The isotope data also suggests that if nicotinamide riboside or nicotinamide mononucleotide is administered intravenously, both of those compounds are able to be transported to other tissues and directly form NAD+ and not be subject to feedback inhibition. This also raises NAD+ levels in multiple tissues to a much higher concentration than otherwise would be. Of course, IV injection of these NAD+ boosters is very challenging to translate to humans. You may be wondering, why all the messing around with NAD+ boosters like nicotinamide riboside and nicotinamide mononucleotide in the first place? The reason nicotinamide riboside and nicotinamide mononucleotide are popular is because they can be transported into multiple tissue types, including the liver, kidney, muscle, and heart. The brain is the exception. Neither nicotinamide riboside nor nicotinamide mononucleotide seem to be able to directly cross the blood-brain barrier. But both form nicotinamide, which can be transported into all tissue types, including the brain, where it can then form NAD+. So, why not just go to the source and take or inject NAD+ directly? Well, for starters, NAD+ has poor bioavailability. Animal studies have shown that upon ingestion, orally administered NAD+ is primarily digested into the precursor, nicotinamide, but also to nicotinamide riboside and nicotinamide mononucleotide before being absorbed. While oral bioavailability of NAD+ is low, the hope is that intravenous NAD+ infusion may bypass the digestive system. The problem is that no mammalian NAD+ transporter has been identified. And with the exception of the brain and the heart, extracellular NAD+ has not been shown to be taken up into tissues.

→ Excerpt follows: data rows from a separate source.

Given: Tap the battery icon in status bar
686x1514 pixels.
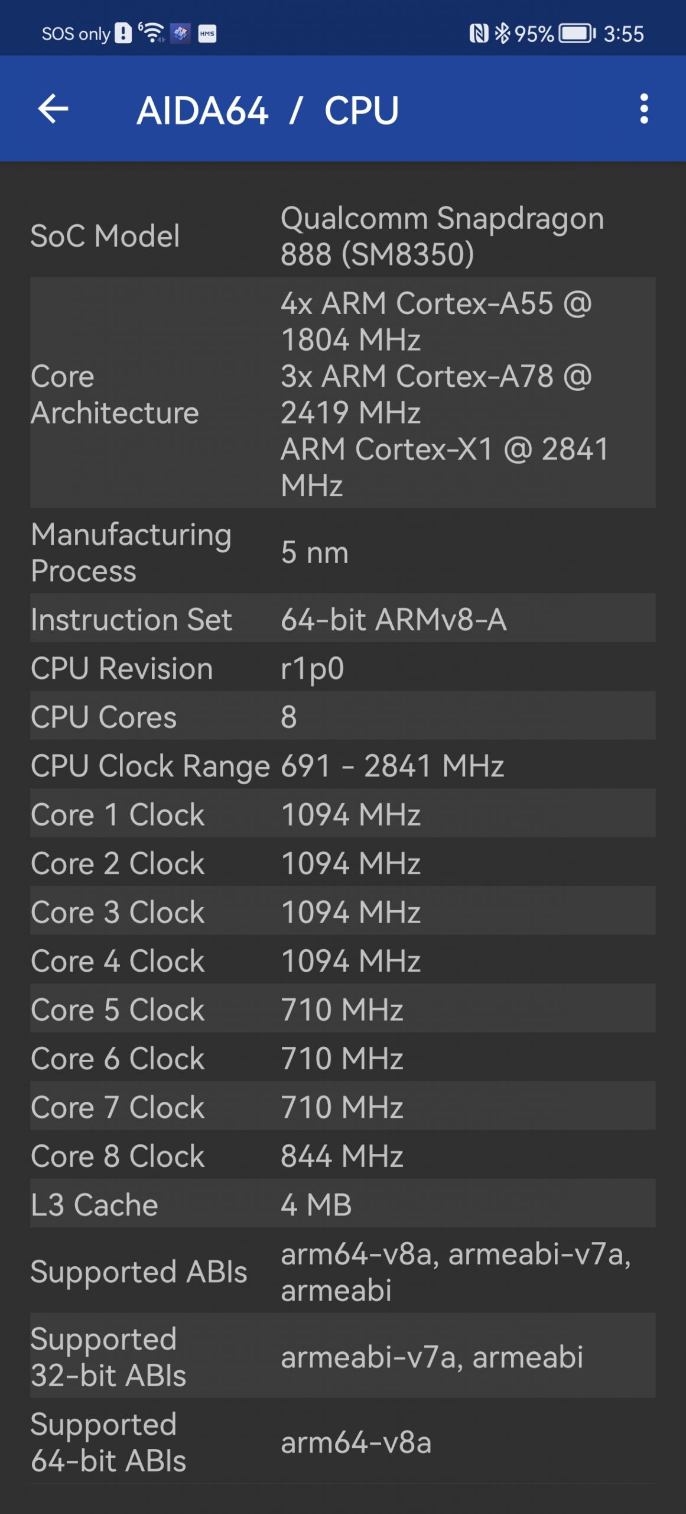Looking at the screenshot, I should (577, 34).
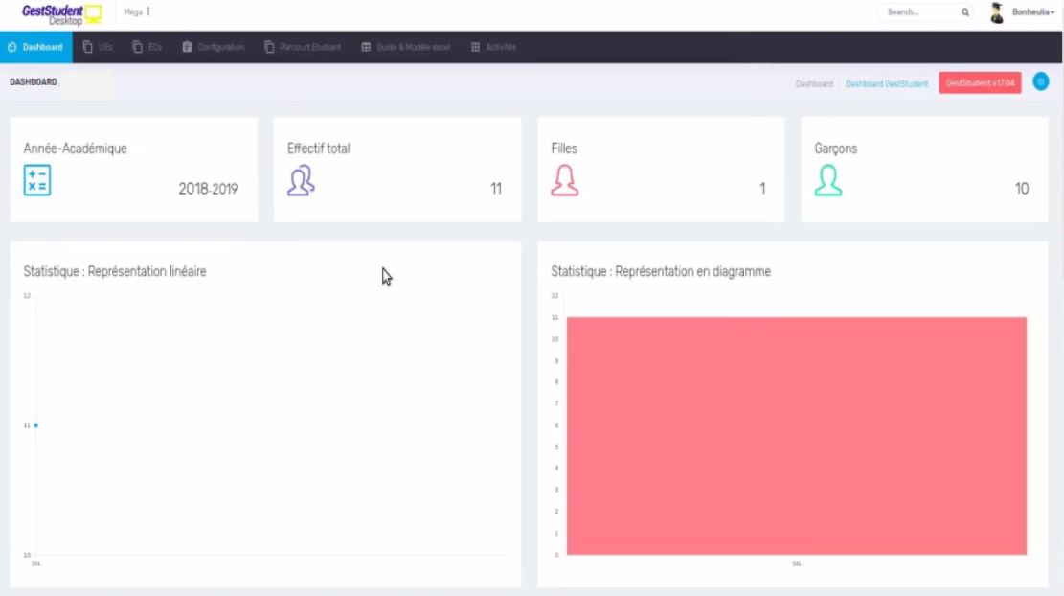Click into the Search input field

point(920,12)

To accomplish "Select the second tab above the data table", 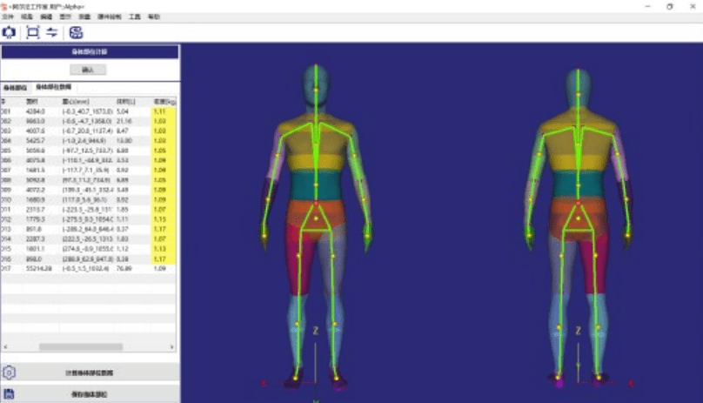I will coord(54,88).
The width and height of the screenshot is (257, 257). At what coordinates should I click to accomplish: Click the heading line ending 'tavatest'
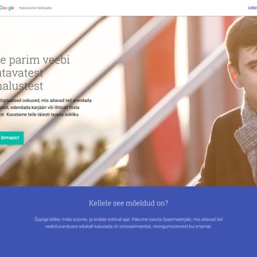point(21,73)
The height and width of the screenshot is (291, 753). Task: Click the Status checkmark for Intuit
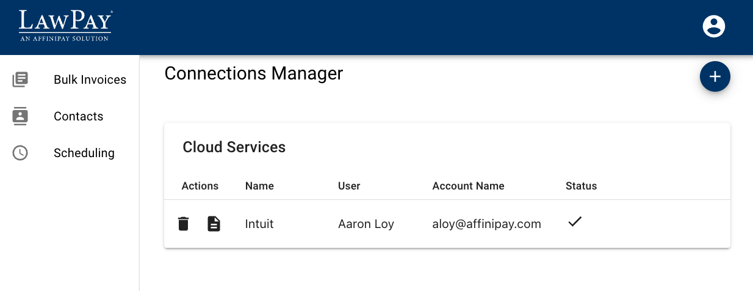[574, 223]
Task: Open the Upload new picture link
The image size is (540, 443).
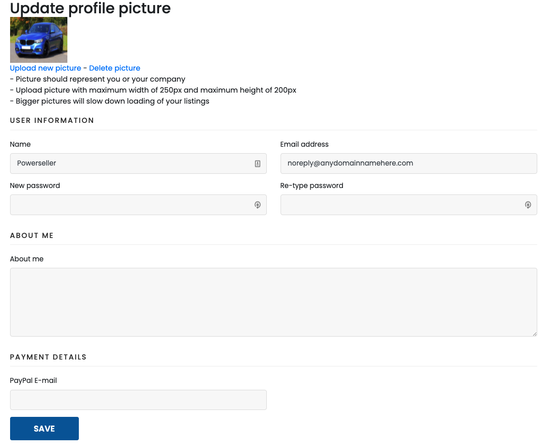Action: 45,68
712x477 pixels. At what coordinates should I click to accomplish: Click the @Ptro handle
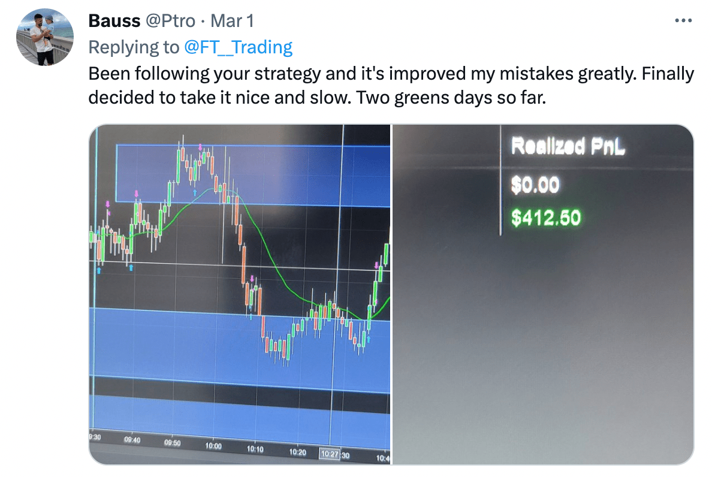[170, 21]
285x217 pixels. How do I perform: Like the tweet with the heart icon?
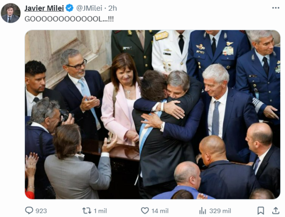point(145,210)
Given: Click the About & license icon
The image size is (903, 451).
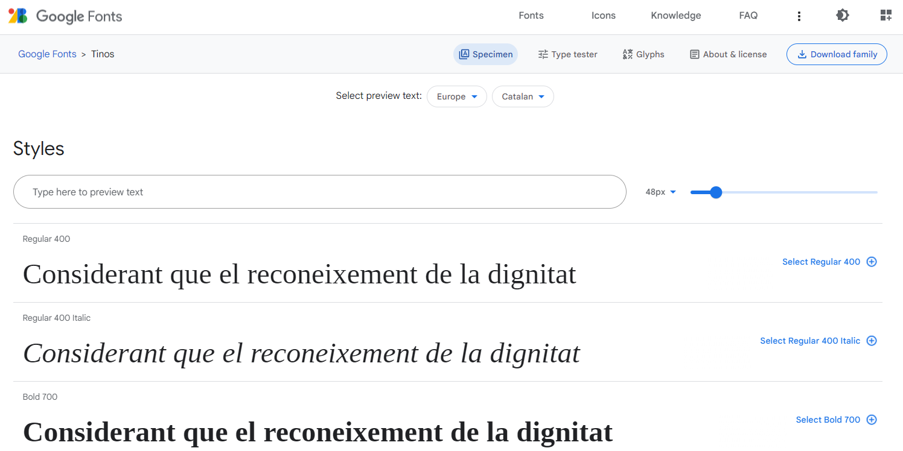Looking at the screenshot, I should 694,54.
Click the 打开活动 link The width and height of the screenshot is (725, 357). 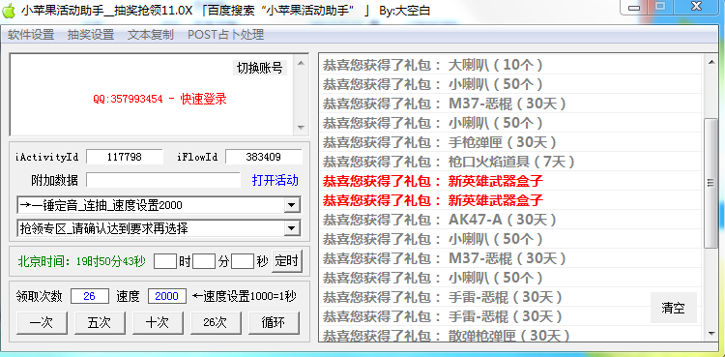pyautogui.click(x=276, y=180)
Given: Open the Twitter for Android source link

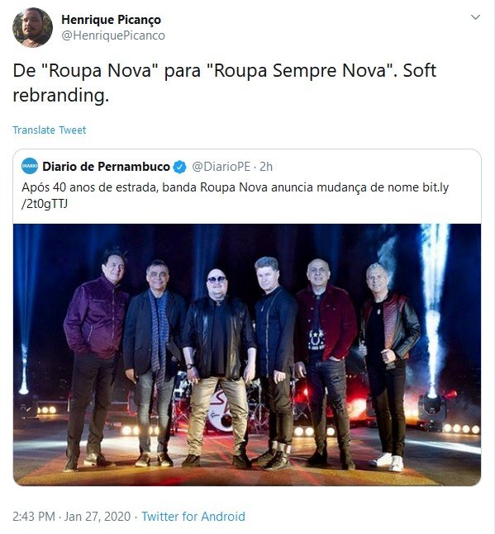Looking at the screenshot, I should 193,517.
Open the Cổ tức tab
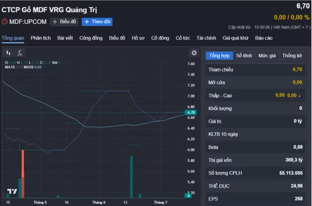The width and height of the screenshot is (312, 206). [x=183, y=38]
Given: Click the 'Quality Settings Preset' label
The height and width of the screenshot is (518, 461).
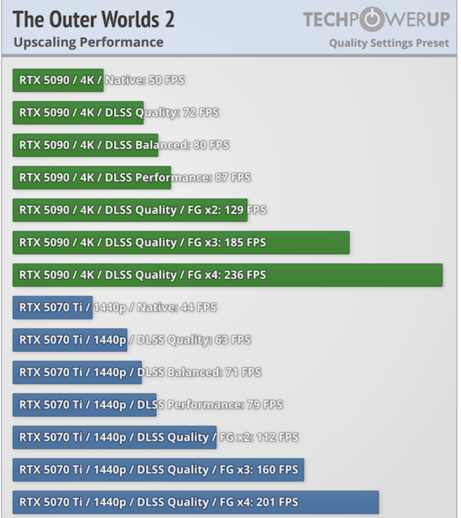Looking at the screenshot, I should click(x=388, y=43).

When NAD+ was injected into the abdominal region of mice, it was able to raise NAD+ levels in some brain regions. Similarly, mice that were injected with a high dose of NAD+ had increased levels of NAD+ in the heart and also protection from cardiac hypertrophy. This suggests that direct injection of NAD+ at a high dose may be doing something beneficial, at least in the brain and in the heart. I would like to mention that just because no data exists, that does not mean that NAD+ delivered intravenously cannot raise NAD+ levels in other tissues other than the brain or the heart. It's possible that extracellular NAD+ could be metabolized to nicotinamide, and that could be transported to other tissues like the muscle, and also could be converted into NAD+. While there is very little preclinical data and zero clinical data on direct IV injection of NAD+, it does seem like this may also be a good idea or a good area to explore as a potential way to boost NAD+ levels in tissues.